The results were conveyed to the Congress for certification, but Mr. Trump had still not given up. He continued to urge Vice-President Pence, who was to chair the Congress session on 6 January, to use his authority to question the returns submitted from the swing states. Mr. Pence demurred, pointing out that he had no “unilateral authority” to overturn the electoral votes submitted.

Mr. Trump had been urging his supporters to stage a protest in Washington against the certification, sending out tweets, “Big protest in D.C. on January 6th. Be there, will be wild”. On that day, addressing his protesters, he sent them to Capitol, urging, “If you don’t fight like hell, you’re not going to have a country anymore”. Hours later, the mob had stormed Capitol, disrupting the proceedings. The dedicated Capitol police force proved inadequate and the National Guard was called in. Five people died. After a day that will be remembered as one of the darkest days in U.S. history, Congress certified Mr. Biden’s victory clearing the way for him to be sworn in the 46th President of USA on 20 January.

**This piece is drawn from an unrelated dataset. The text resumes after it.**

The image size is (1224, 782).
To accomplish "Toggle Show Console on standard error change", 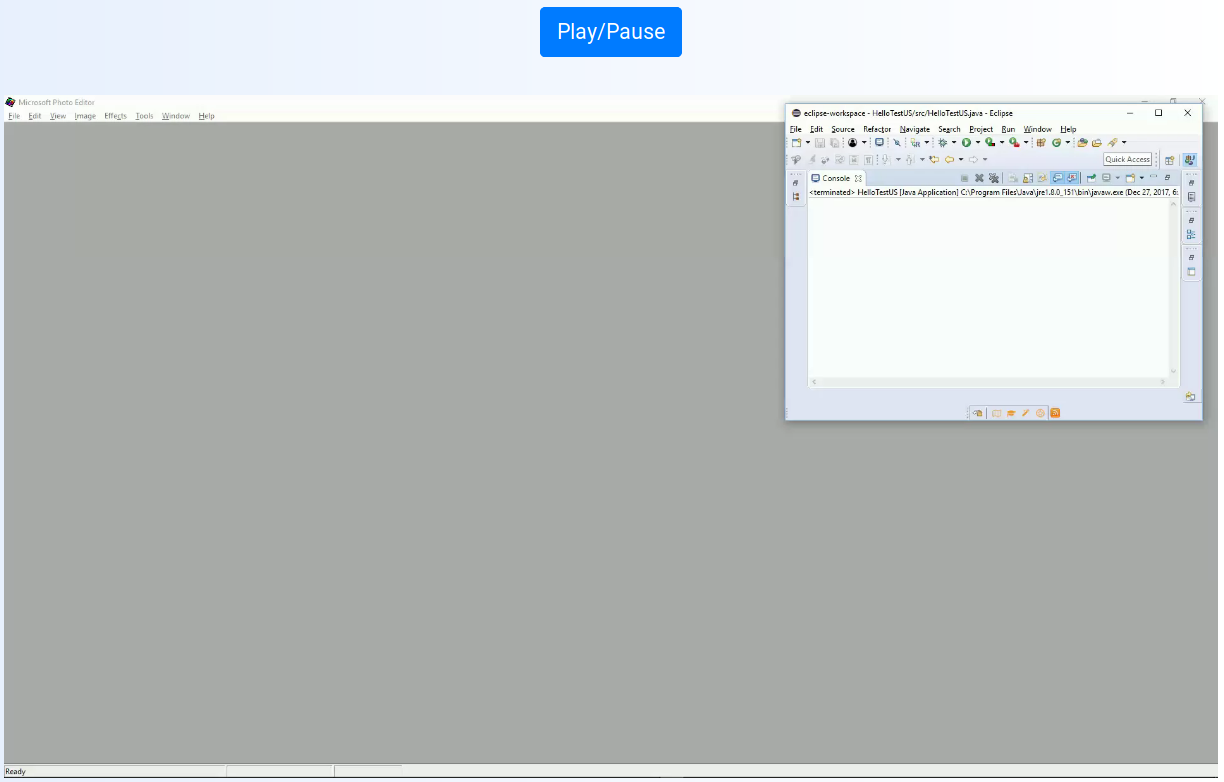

Yet, the shock at the events and Mr. Trump’s role in inciting his supporters led to growing demands for him to step down. Mr. Pence was reluctant to invoke the 25th Amendment (it was designed to deal with a president suffering incapacitation) leading to the House passing an impeachment motion on 13 January. The charges framed included “threatening the integrity of the democratic system, interfering with peaceful transition of power and imperilling a coequal branch of government”. While many Republicans did hold Trump responsible, they were reluctant on impeaching and finally, only 10 of them supported the motion that was carried by 232 votes against 197.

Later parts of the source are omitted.